Text block
— Start —

I mean, I dropped 4k, with deals from cyber monday, on this rig so I could finally record what and how I want to. I knew this rig was good enough to record the game, it was just weird because my last rig had no issues with colors in the recording.


----------



## fatmatrow (Dec 28, 2020)

New rigs come with new kinks. I'm running a 3700x with a 3060 TI, I'm gonna use my old 1700x and 1070 and turn it into a dedicated encoding rig so I can not have to worry about proper resource allocation. Single PC Streaming comes with a host of potential issues, even game to game, that I am tired of dealing with. I long for my console/capture card days where it would just always work for thousands of hours of streaming.


----------



## Shadowrider (Dec 28, 2020)

fatmatrow said:


> New rigs come with new kinks. I'm running a 3700x with a 3060 TI, I'm gonna use my old 1700x and 1070 and turn it into a dedicated encoding rig so I can not have to worry about proper resource allocation. Single PC Streaming comes with a host of potential issues, even game to game, that I am tired of dealing with. I long for my console/capture card days where it would just always work for thousands of hours of streaming.


Yeah, the i9 can handle everything I'm doing and not run over 40%, but the gpu is still being used heavily by the better graphics. Having a setup like that should help you a lot.


----------



## Shadowrider (Dec 28, 2020)

— End —

Prompt 1
From the forum thread about recording and streaming rigs, print everything from "I mean, I dropped" down to "fatmatrow (Dec 28, 2020)".
Prompt 2
Based on the forum thread about recording and streaming rigs, is each statement true? Answer yes or no, and quote the words that decide it. (a) fatmatrow plans to turn the old 1700x and 1070 into a dedicated encoding rig. (b) Shadowrider says the i9 runs above 40% while handling everything. (c) The writer of the first post had color problems in recordings on their last rig.
Prompt 3
Translate this sentence from the forum thread about recording and streaming rigs into Spanish: "Having a setup like that should help you a lot."

Excerpted data
— Start —

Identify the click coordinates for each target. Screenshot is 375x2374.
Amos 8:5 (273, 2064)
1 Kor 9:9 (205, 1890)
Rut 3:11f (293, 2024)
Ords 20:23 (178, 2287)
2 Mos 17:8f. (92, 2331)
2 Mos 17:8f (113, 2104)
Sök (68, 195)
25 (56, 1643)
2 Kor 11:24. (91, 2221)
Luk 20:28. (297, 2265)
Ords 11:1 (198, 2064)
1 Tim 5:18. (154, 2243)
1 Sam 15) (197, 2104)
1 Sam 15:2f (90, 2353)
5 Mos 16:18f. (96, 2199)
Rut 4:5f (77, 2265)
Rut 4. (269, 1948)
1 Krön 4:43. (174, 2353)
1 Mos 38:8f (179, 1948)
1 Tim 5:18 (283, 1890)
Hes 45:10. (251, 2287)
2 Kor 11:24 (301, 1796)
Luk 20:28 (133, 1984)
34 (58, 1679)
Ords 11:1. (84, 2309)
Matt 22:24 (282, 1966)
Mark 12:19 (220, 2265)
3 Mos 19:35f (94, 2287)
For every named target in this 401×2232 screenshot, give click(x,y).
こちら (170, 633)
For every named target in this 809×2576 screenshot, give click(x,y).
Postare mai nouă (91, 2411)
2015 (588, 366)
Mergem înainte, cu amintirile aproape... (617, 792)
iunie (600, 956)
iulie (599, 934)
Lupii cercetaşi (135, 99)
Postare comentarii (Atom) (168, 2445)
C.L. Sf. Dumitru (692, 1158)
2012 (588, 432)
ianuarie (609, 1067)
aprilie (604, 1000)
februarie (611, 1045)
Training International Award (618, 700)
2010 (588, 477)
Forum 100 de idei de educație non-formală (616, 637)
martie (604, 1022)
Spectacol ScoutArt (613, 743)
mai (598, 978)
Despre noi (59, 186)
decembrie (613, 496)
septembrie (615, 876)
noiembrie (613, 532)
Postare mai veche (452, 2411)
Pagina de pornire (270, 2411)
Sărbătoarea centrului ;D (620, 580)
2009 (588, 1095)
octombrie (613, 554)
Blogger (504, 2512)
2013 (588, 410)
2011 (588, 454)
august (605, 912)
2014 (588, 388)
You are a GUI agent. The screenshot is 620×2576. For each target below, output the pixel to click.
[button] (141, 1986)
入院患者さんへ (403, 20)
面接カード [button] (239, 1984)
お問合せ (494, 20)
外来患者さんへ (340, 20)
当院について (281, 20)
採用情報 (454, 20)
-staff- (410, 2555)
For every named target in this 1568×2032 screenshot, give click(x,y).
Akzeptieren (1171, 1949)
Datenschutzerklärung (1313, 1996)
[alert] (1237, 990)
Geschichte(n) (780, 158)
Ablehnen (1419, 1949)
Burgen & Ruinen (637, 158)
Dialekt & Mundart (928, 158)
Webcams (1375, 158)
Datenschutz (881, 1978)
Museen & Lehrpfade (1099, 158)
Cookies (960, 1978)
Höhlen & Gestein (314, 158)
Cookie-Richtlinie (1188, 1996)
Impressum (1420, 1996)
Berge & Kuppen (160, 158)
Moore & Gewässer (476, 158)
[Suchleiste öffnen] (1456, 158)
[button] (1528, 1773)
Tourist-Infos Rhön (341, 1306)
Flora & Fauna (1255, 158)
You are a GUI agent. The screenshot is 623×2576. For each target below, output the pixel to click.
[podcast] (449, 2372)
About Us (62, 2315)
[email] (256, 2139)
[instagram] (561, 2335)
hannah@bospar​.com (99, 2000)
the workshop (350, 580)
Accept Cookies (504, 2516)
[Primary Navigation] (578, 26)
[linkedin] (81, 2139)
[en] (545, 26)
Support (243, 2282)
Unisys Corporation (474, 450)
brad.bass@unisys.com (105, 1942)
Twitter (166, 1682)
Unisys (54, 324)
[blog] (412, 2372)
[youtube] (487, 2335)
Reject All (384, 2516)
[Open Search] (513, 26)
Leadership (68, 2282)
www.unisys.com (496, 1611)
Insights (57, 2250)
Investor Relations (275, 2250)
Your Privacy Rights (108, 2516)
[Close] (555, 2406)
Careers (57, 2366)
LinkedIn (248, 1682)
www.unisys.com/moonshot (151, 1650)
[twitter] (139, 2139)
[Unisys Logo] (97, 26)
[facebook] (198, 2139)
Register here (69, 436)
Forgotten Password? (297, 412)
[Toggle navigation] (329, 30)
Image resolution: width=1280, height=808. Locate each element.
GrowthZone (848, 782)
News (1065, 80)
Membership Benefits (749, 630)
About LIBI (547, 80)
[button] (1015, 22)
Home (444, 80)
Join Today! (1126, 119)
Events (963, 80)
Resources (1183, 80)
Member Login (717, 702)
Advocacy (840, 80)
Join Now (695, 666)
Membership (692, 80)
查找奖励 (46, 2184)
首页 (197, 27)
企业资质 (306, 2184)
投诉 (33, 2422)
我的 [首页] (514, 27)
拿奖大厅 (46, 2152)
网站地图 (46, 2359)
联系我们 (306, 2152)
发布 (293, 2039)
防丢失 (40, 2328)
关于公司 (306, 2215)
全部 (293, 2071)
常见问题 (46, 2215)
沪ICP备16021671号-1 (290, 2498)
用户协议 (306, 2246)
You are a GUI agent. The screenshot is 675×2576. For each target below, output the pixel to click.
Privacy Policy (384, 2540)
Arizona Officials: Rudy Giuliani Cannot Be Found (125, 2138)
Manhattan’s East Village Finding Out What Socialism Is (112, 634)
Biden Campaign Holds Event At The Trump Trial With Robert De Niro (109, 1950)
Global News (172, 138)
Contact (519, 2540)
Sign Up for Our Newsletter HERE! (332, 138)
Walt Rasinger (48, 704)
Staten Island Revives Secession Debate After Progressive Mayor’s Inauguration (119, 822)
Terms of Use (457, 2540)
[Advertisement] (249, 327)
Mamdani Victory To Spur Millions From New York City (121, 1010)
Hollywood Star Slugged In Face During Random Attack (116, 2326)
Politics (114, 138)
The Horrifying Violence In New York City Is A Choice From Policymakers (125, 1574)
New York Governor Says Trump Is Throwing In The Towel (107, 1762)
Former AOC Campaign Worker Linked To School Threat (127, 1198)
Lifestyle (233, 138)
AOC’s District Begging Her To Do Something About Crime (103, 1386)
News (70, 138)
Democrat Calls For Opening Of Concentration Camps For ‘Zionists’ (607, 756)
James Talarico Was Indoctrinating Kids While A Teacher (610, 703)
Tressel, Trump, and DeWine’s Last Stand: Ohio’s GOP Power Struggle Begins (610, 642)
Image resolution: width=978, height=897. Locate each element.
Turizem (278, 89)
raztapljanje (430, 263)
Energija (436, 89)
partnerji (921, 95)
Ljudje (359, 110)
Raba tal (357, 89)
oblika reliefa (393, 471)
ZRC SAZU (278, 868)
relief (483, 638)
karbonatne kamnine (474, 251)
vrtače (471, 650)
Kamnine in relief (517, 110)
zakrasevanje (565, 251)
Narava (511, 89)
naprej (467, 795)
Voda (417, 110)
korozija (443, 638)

— End —

Exercise answer 1
I mean, I dropped 4k, with deals from cyber monday, on this rig so I could finally record what and how I want to. I knew this rig was good enough to record the game, it was just weird because my last rig had no issues with colors in the recording.


----------



## fatmatrow (Dec 28, 2020)

Exercise answer 2
(a) Yes: "I'm gonna use my old 1700x and 1070 and turn it into a dedicated encoding rig"
(b) No: "the i9 can handle everything I'm doing and not run over 40%"
(c) No: "my last rig had no issues with colors in the recording"

Exercise answer 3
Tener una configuración así debería ayudarte mucho.